Sunday, January 07, 2007

Are Corn Fed Cars a good idea?

The Auto Prophet: Ethanol: Corporate Welfare for Farmers

A large part of the political support for ethanol--for mixing requirements, CAFE credits, and outright subsidies--is old fashioned "special interest" pandering, nest feathering, corporate welfare.

One aspect of this farmer protection program is the import tariff on ethanol. Currently, ethanol imports are taxed at a whopping $0.54/gal (per gallon!). The effect of this is to protect the domestic ethanol producers, and to keep ethanol expensive. But it isn't the "family farm" that is being protected--the big winners are the huge producers of ethanol, corn, and seed--companies like Monsanto and Archer Daniels Midland.

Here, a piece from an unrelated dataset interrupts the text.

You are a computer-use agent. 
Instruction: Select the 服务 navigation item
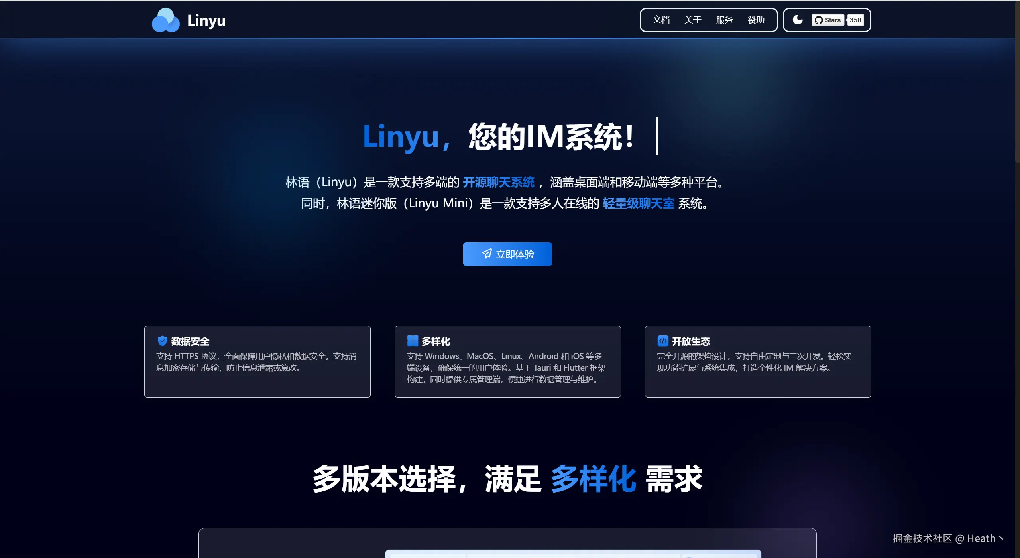click(x=724, y=20)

This doesn't make much sense for the bigger picture. Ethanol derived from corn and soybeans is much less energy efficient than ethanol derived from sugarcane, according to a Wall Street Journal article I just read. Corn has an ethanol energy factor of 1.3 (1.3 BTU's out for every BTU it took to produce), while sugarcane has an efficiency of a whopping 8....


Reuters:Underestimated US ethanol craze may hurt poor-EPI
Poor people in countries that depend on grain imports could soon be hit with rising food prices driven by explosive growth in the number of U.S. distilleries producing the alternative motor fuel ethanol, an environmental expert said on Thursday.

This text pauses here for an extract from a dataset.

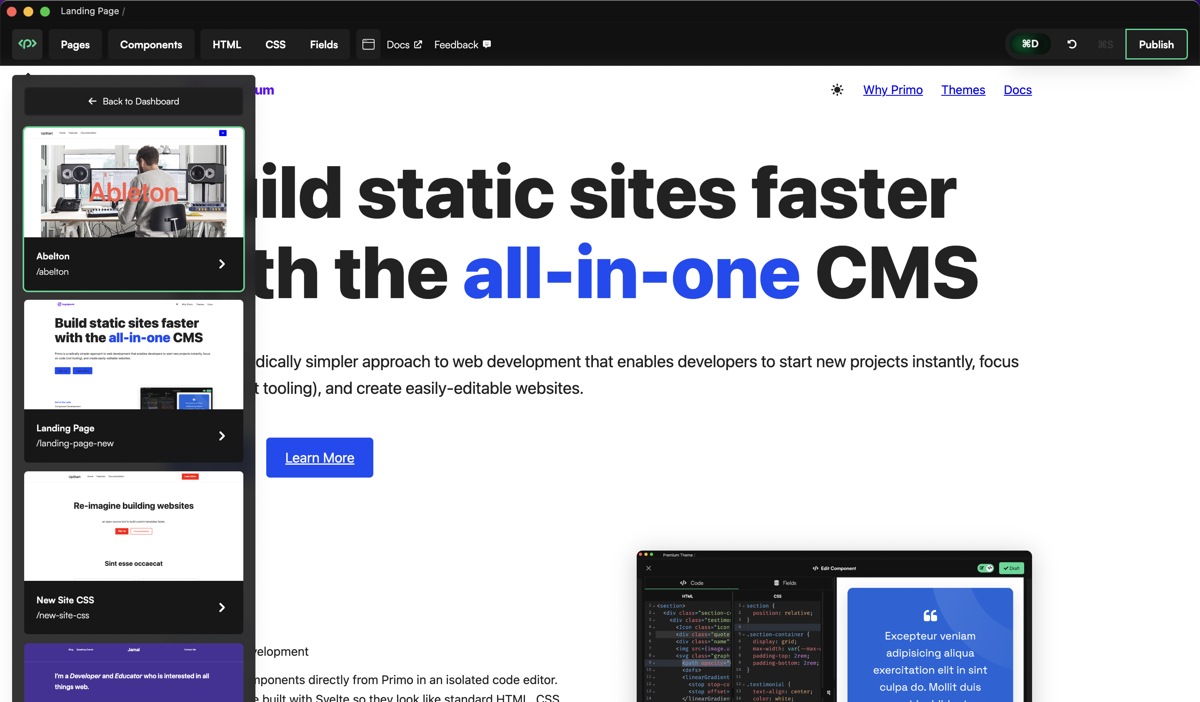Screen dimensions: 1200x702
Task: Click the undo arrow icon
Action: coord(1071,44)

"Soaring food prices could lead to urban food riots in scores of lower-income countries that rely on grain imports," Lester Brown, president of Washington, D.C.-based Earth Policy Institute, a environmental research organization, told reporters on a conference call. Consumers in Egypt, Nigeria, Mexico and Indonesia, where many spend more than half their income on food, would be hardest hit, he said.

U.S. ethanol demand for corn will rise to 139 million tonnes by the 2008 harvest, half of the U.S. corn crop and more than double the U.S. Department of Agriculture's forecast of nearly a year ago, said Brown.

Ethanol producers have been struggling to keep up with demand amid high petroleum prices and as oil companies use it as a replacement for the gasoline additive MTBE, a suspected carcinogen banned in several states. The Bush administration has offered producers millions of dollars in incentives in an attempt to reduce imports on foreign oil.

Demand has already pushed grain prices higher. U.S. corn prices rose to more than $3 a bushel late last year, a dollar above prices of a year before and near the record price set 10 years ago. on the rising demand for the grain from ethanol plants.